Everyone talks about selling excess solar to the electric company to pay for their solar panels, but nobody talks about selling excess flatulence to the gas company to pay for their Brussels Sprouts.
When a billionaire dies, who inherits their senators?
I need a few hundred steps to meet my daily goal. I only hope my wine doesn’t spill.
Cause of death: Trying to draw eyebrows on the neighbor’s cat.
Sure kids are great but have you tried sleep?
“My middle name is War-and-Peace.”
“What?”
“It’s a long story.”
When the devil buys your soul he makes you sign a contract because even though he is pure evil he has an unshakable respect for tort law.

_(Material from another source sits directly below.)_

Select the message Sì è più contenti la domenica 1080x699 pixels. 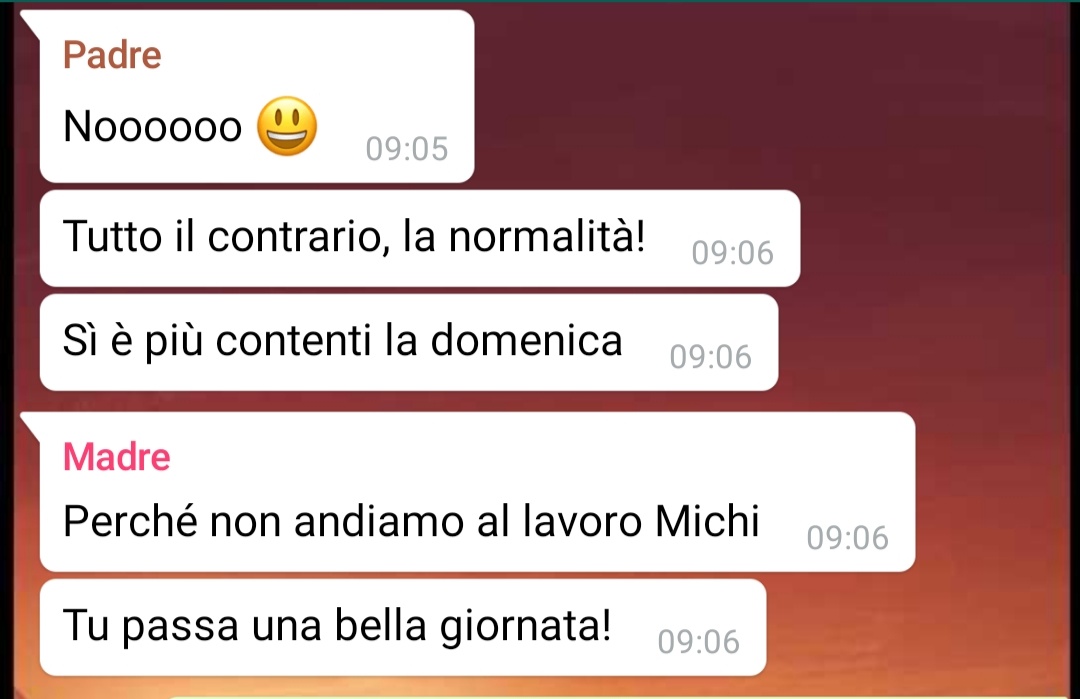point(409,342)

Some girl is stalking me & has been telling ppl I’m her boyfriend. I’m flattered but I prefer to be the psychotic one in the relationship
Every news show is like “are you actually seeing what you’re seeing? We’ll ask an expert and a liar!”
Not to brag, but I remember to take the cap off of a water bottle 75% of the time before taking a drink.
I’v been catfishing my best friend Dave for the last 3 weeks. He’s gunna pay me that $50 he owes me or I’m showing these emails to his wife.
I like men in uniform, but sometimes it’s hard to flirt when they’re handcuffing me for menacing or rescuing me from another kitchen fire.
My dog’s the one that’s getting chonky, so why do I have to exercise too?
y’all I’m about to get violent cuz wtf
me [after losing a rap battle]: I should have worn a hat
friend: yeah he really locked in on your side pony
I don’t mean to brag but I stopped eating an incredible meal because I was full and didn’t need anymore.
I just went grocery shopping so takeout it is.
*opens Advil*
*takes Advil*
*closes Advil*
*looks at husband*
“Sorry, where are my manners? You want some?”
Apostrophes are important.
“I fed the dog”
“I f’ed the dog”
Learn this simple rule. Your friendship with Sarah McLachlan depends on it.
Has anyone done the math on “a problem shared is a problem halved.”
Just weighed myself. I’d strongly advise against y’all doing that.
America is 5 wars away from receiving a free one.
Why is your kid mad at you today? Mine is mad because I didn’t take him to a restaurant that shut done before he was born.
*points to wrist* this is my Fitbit.
*points to rest of body* this is my fatbit.